Our general and administrative expenses consist of bank charges, telephone expenses, meals and entertainments, computer and internet expenses, postage and delivery, travel, rent, office supplies and other expenses.
Net Income
Our adjusted net income increased by $1,071,116 to $1,103,801 for the year ended April 30, 2018 from $32,685 for the year ending April 30, 2017. The increase in net income compared to the prior year is a result of the increase in gross profit of $2,092,095 and the increase in operating expenses of $1,149,052.

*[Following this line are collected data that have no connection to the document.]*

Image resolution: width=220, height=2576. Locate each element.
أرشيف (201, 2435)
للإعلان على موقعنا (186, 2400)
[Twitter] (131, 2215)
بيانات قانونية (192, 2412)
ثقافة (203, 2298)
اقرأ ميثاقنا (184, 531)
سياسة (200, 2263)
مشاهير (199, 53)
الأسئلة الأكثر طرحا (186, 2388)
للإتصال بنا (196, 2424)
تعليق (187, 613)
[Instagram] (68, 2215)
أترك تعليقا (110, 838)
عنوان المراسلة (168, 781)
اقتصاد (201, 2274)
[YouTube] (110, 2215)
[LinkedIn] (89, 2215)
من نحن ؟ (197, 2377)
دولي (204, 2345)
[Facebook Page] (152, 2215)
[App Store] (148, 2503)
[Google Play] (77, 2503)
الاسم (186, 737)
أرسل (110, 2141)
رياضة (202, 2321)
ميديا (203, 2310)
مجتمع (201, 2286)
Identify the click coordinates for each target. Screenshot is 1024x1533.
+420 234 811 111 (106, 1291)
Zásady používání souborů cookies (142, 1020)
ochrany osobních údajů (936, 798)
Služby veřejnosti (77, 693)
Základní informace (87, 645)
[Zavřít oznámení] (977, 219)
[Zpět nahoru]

Off-Balance Sheet Arrangements
As of April 30, 2017, the Company owned 230,000,000 of VitaCig, Inc., with a value of $2,300,000. Subsequently to the end of the fiscal year, the Company has reduced its ownership in VitaCig, Inc., by 172,500,000 common shares to 57,500,000 as part of its acquisition of the VitaCig business.
Going Concern
Our financial statements are prepared using generally accepted accounting principles, which contemplate the realization of assets and liquidation of liabilities in the normal course of business. Because the business is relatively new and has a short history and relatively few sales, no certainty of continuation can be stated. The accompanying consolidated financial statements for the years ended April 30, 2018 and 2017 have been prepared assuming that we will continue as a going concern, which contemplates the realization of assets and satisfaction of liabilities in the normal course of business.
ITEM 7A. QUANTITATIVE AND QUALITATIVE DISCLOSURES ABOUT MARKET RISK.
We are a smaller reporting company and therefore, we are not required to provide information required by this Item of Form 10-K.